Crítica de Yo loco - Antonio Altarriba

Antonio Altarriba tiene la extraña capacidad de que, nada más se comienza a leer, se tenga una sensación ambivalente y por ello inquietante: por una parte, la de sentirse en casa, es decir, en el terreno de las mejores novelas de misterio de la tradición victoriana; por otra, la de verse identificado con un mundo que se convierte en la principal denuncia del autor, pues se tiene la impresión de que la historia principal es en realidad el telón de fondo para arrojar la luz cegadora sobre algo que a él le molesta especialmente en cada ocasión. En el caso de Yo asesino más de uno nos vimos en las vidas de aquellos profesionales cegados por la ambición de poder en el entorno de la Universidad, enfrascados en guerras y rivalidades que solo les atañen y les convienen a ellos. Ahora el ojo agudo del autor se cierne sobre la industria farmacéutica y el ansia de beneficio de quienes están dispuestos a lo que sea con tal de convencer al público de que necesita sus medicamentos. Aunque para ello se llegue al extremo de "fabricar" perfiles psicopáticos, como sucede en el caso de la empresa Otrament, para la que trabaja el protagonista. 

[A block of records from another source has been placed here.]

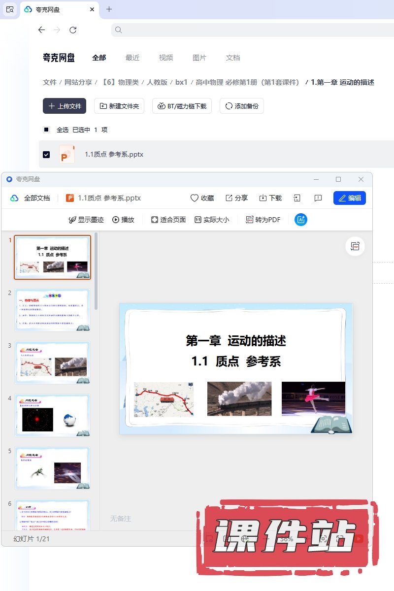
Task: Uncheck the 1.1质点 参考系.pptx file checkbox
Action: point(46,154)
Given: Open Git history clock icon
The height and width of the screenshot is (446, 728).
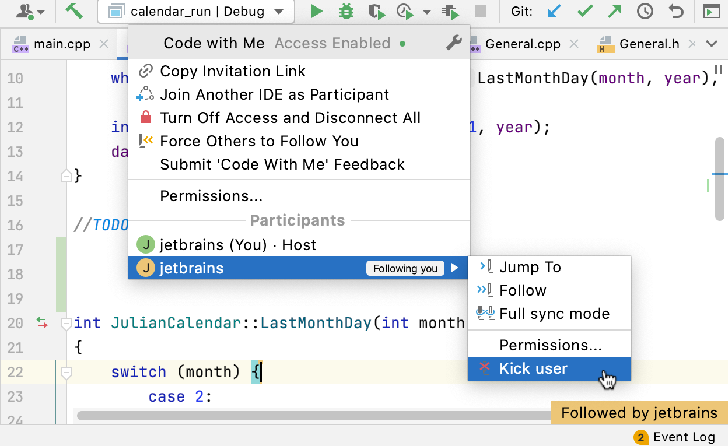Looking at the screenshot, I should [645, 11].
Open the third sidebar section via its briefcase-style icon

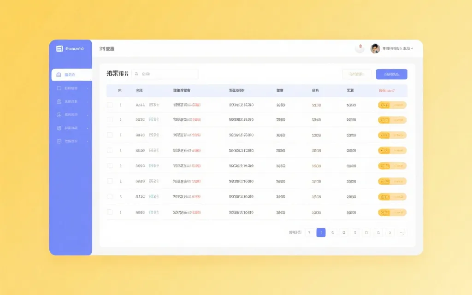click(x=59, y=101)
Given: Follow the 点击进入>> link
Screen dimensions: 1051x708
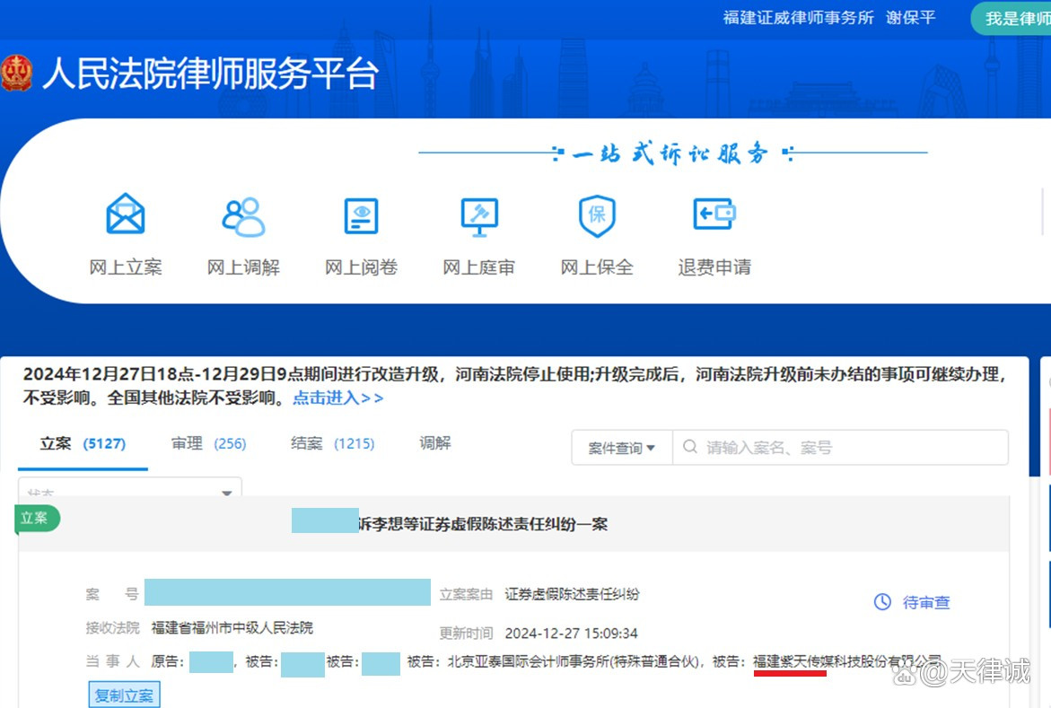Looking at the screenshot, I should pyautogui.click(x=337, y=398).
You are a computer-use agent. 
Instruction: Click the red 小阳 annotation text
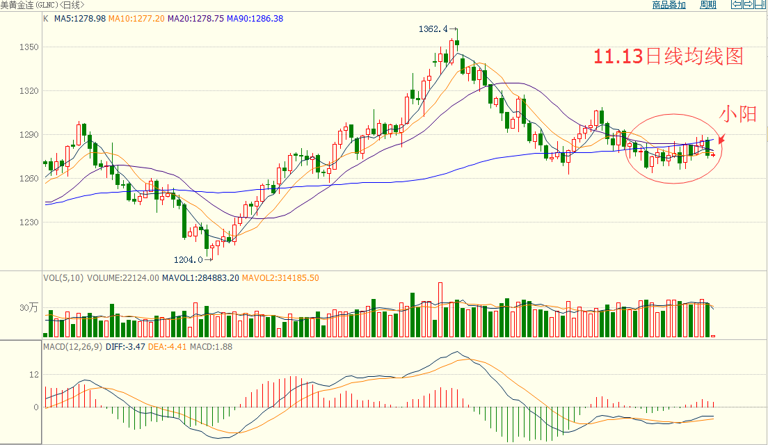pos(737,115)
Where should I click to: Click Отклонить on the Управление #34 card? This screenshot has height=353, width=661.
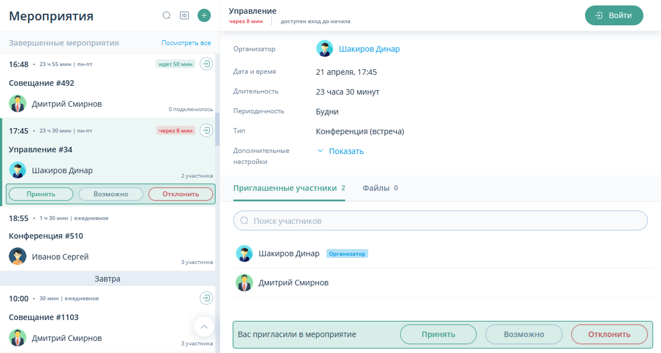[x=180, y=194]
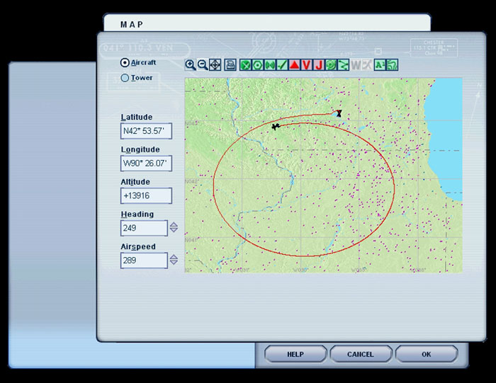Image resolution: width=496 pixels, height=383 pixels.
Task: Increase Heading with the up arrow
Action: pyautogui.click(x=174, y=224)
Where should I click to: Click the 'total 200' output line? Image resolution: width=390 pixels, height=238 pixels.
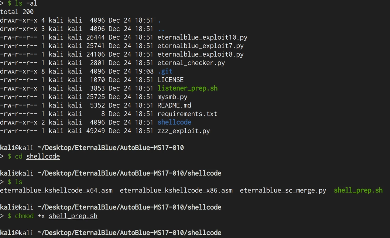(x=17, y=12)
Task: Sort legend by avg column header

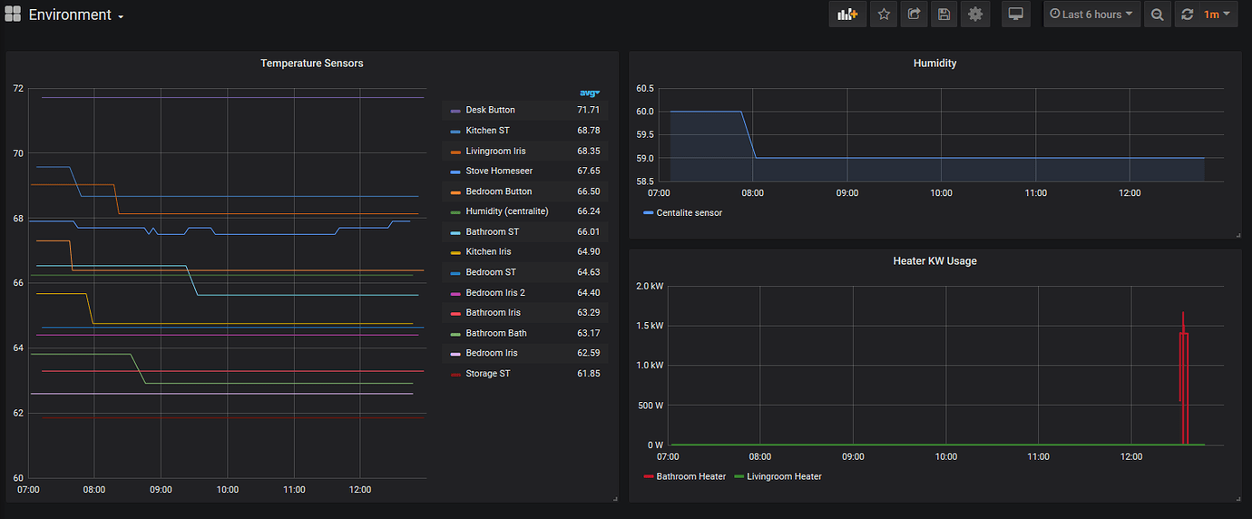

Y mientras todo esto sucede, como decía, en realidad toda la historia no sirve más que de pretexto para subrayar los problemas y los fantasmas que todos arrastramos en mayor o menor medida: conflictos familiares, sexualidades reprimidas en un entorno pueblerino, la construcción de una vida profesional para intentar demostrar al mundo que se equivocó al prejuzgarnos... Ese es el encanto de la obra de Altarriba y ahí reside la principal razón de que nadie se sienta extraño al recorrer sus páginas y adentrarse en el universo interior de los personajes que se arremolinan en la narración, en una suerte de colmena de la que no se desea salir. Fundamentalmente, porque conforme el lector se ha convertido en fiel seguidor del narrador, identifica sus obsesiones y se agarra a ellas como asideros y puntos de referencia en un camino oscuro por el que todos transitamos sin saber exactamente a dónde nos dirigimos. Por eso no se puede evitar el tímido esboce de una no menos tímida sonrisa cuando la locura y el arte hacen su aparición en el escenario, vestidos de gala y ocupando el lugar que merecen en la historia de nuestra civilización. 

Ya sé que voy con retraso en la lectura, pero me da igual: quería compartir el disfrute que ha supuesto esta novela en los días finales de un semestre bastante atípico, mientras comienzo ya a abrir y hojear las primeras páginas de la reciente novedad de Antonio, Yo mentiroso. Cuando acabe con ella volveré por aquí, aunque solo sea por seguir compartiendo y construyendo comunidad. 

Salud y felices fiestas a todos. 

domingo, 8 de noviembre de 2020

Crítica de Un tributo a la tierra - Joe Sacco

 El otoño de 2020 ha tenido, pese a todo, buenas noticias, y una de ellas ha sido la publicación de Paying the Land, traducida como Un tributo a la tierra, del autor de novela gráfica y periodista Joe Sacco. He de reconocer que nunca me dispongo a leer ninguna obra suya si no me encuentro en la adecuada disposición de alma, porque es Sacco un autor desgarrador, que no tiene pudor alguno en introducirnos en los aspectos más sórdidos del mundo occidental del que somos parte. Su lenguaje sincero, especialmente duro porque se limita a retratar la realidad, como ocurrió a Buñuel en Las Hurdes, hace que uno se sienta identificado con su voluntad de denuncia por una parte, mientras por otra parte cierra el tomo con el mal cuerpo que solo provoca la mala conciencia. 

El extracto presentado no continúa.